Feb 12, 2009 09:48
really seeing how right i always am with all these ridiculous journal entries. I can lie to myself as much as i want and the person who wrote all these entries can see through my bullshit. It is kind of sad in a way. To think I am over something, when clearly I have just buried it, buried you. This seems to be what I do quite often. So nothing ever goes away. Just like matter or energy, nothing really ever goes away it just goes somewhere else.
I am more dignified in myself. done wearing that heart on my sleeve and i think i really did that only for a second because after realizing everybody could get to it, i decided it was a bad idea. and man was it.
this is the thing that gets people: the grass is always greener. well the grass is always going to have the same problems grass has. and grass is still grass and not that much different anyway. just stop and think about all the times you have ruined something or dug the hole deeper by thinking: the grass is greener.
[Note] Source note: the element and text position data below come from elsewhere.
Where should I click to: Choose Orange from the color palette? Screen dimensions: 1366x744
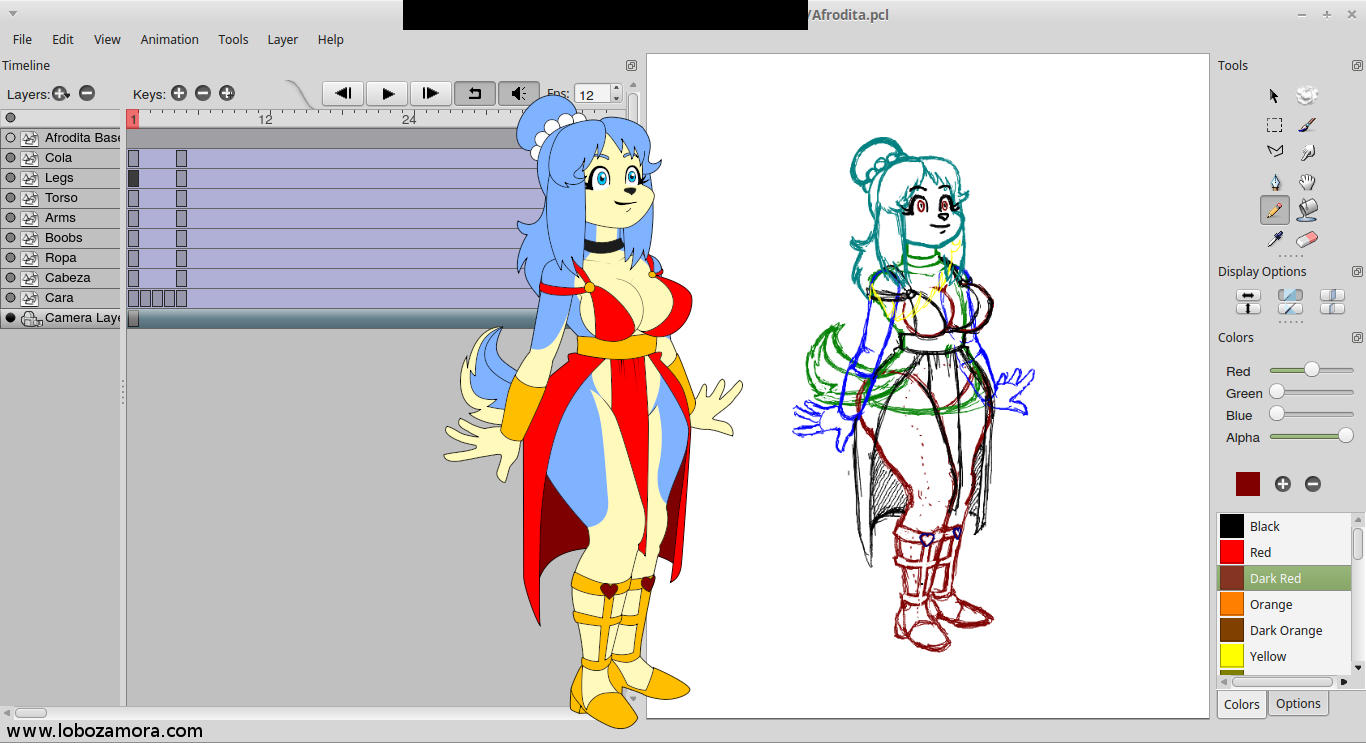(1270, 605)
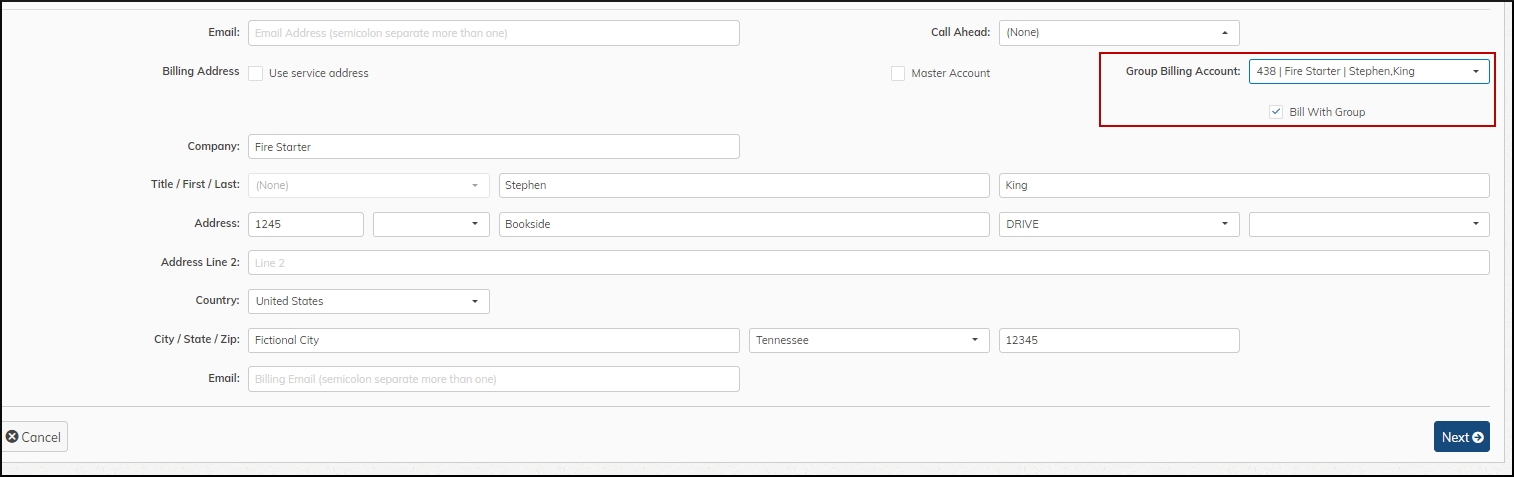Open the empty dropdown after DRIVE field
1514x477 pixels.
(1368, 224)
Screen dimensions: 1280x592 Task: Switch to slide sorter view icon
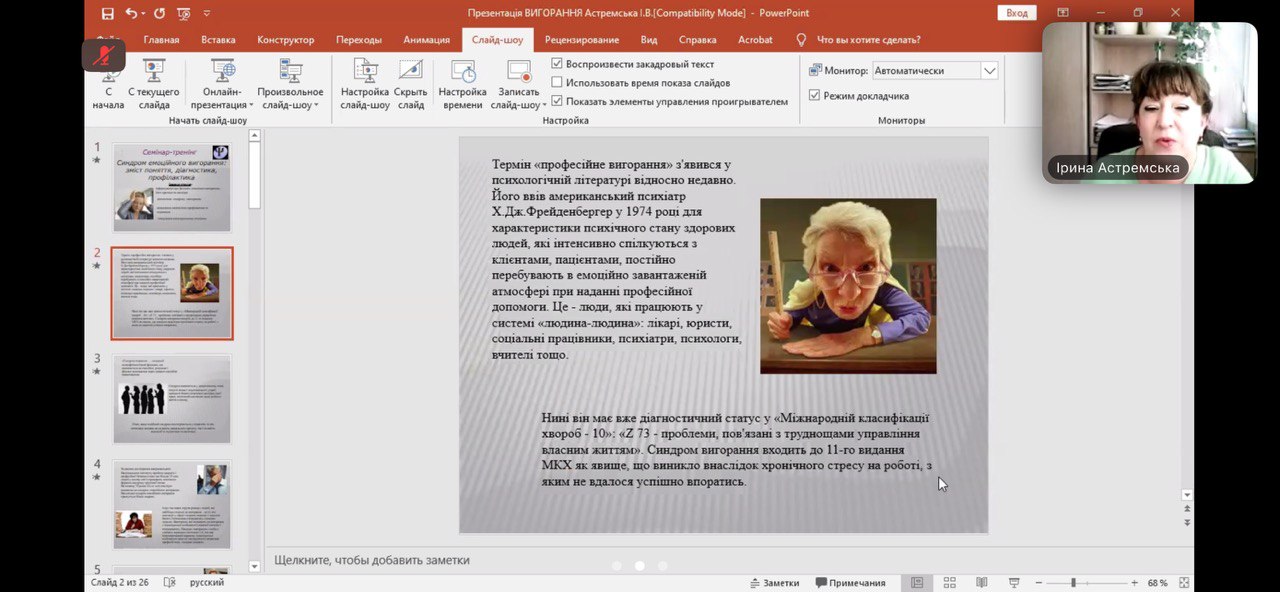(950, 583)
well what if you're stuck somewhere between green and green or brown and brown. more so brown and brown grass. then no way is good to go. so you just sit in the distance and try to choose someday.
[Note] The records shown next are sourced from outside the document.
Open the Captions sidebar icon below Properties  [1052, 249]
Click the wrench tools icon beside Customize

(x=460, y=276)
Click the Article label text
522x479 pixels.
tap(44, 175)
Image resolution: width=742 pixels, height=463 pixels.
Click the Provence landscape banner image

I am happy that I only have a year and a half left here. I really don't believe I have found that person yet. Whatever person that may be. I do love my current person, but I really think it won't work out. I realized this last night and cried for awhile, while he did homework and you know it's ok because no one could stop it anyway.
When I realize there will be an end I get really sad for awhile. Such is life. I am sure someday I will be ok, but not today, not really.